*** Opening EXTRACTED RECORDS ***

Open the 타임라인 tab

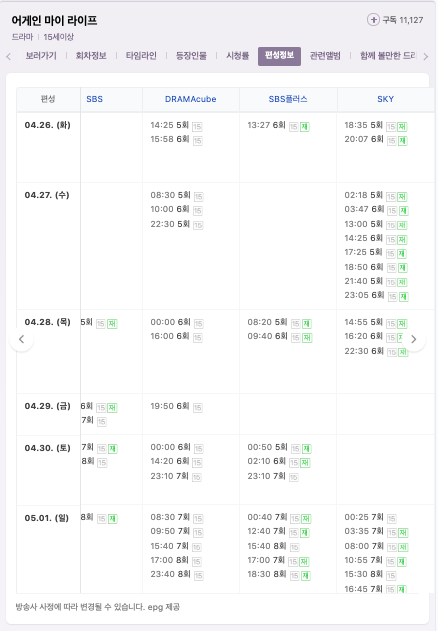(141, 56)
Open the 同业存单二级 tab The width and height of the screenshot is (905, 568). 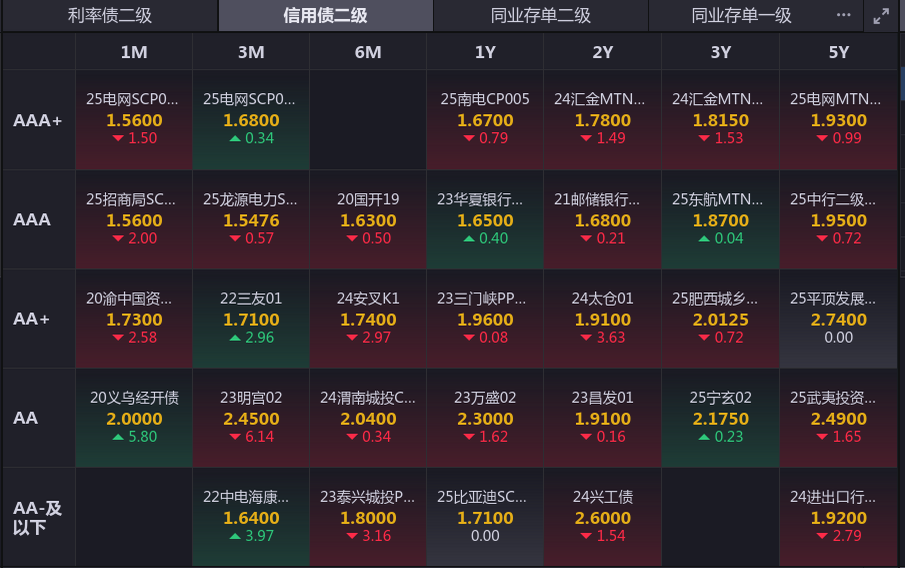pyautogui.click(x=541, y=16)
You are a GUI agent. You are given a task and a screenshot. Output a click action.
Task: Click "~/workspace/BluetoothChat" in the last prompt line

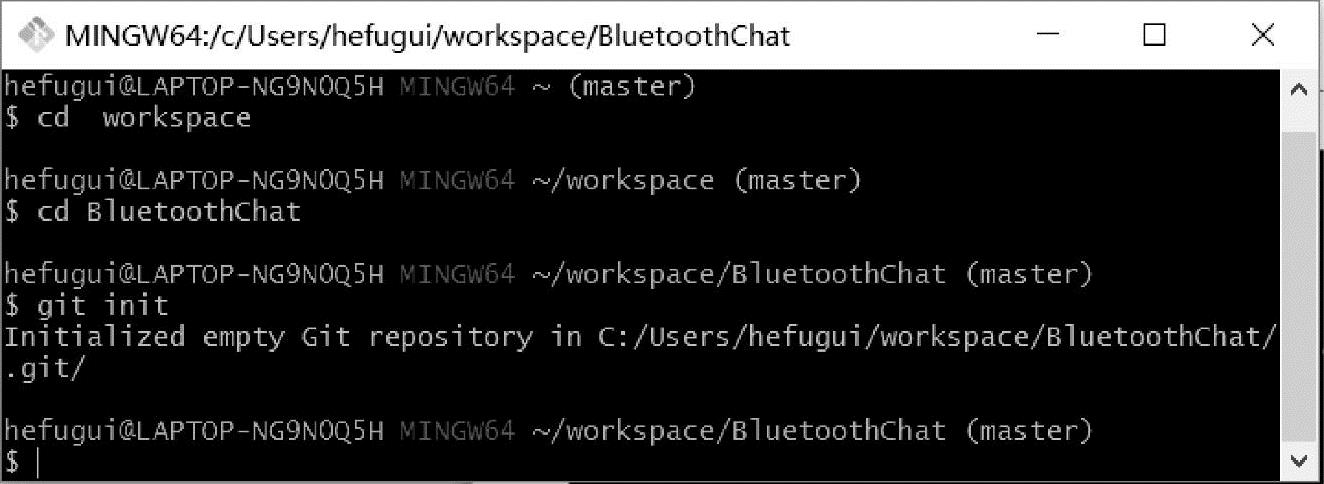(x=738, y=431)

*** Closing EXTRACTED RECORDS ***

TASK DESCRIPTION » Please, leaving out all pictures, transcribe exactly the lines above from the one containing "last prompt line" through the final line, both included.

ANSWER TO THE PROBLEM »
Task: Click "~/workspace/BluetoothChat" in the last prompt line

(x=738, y=431)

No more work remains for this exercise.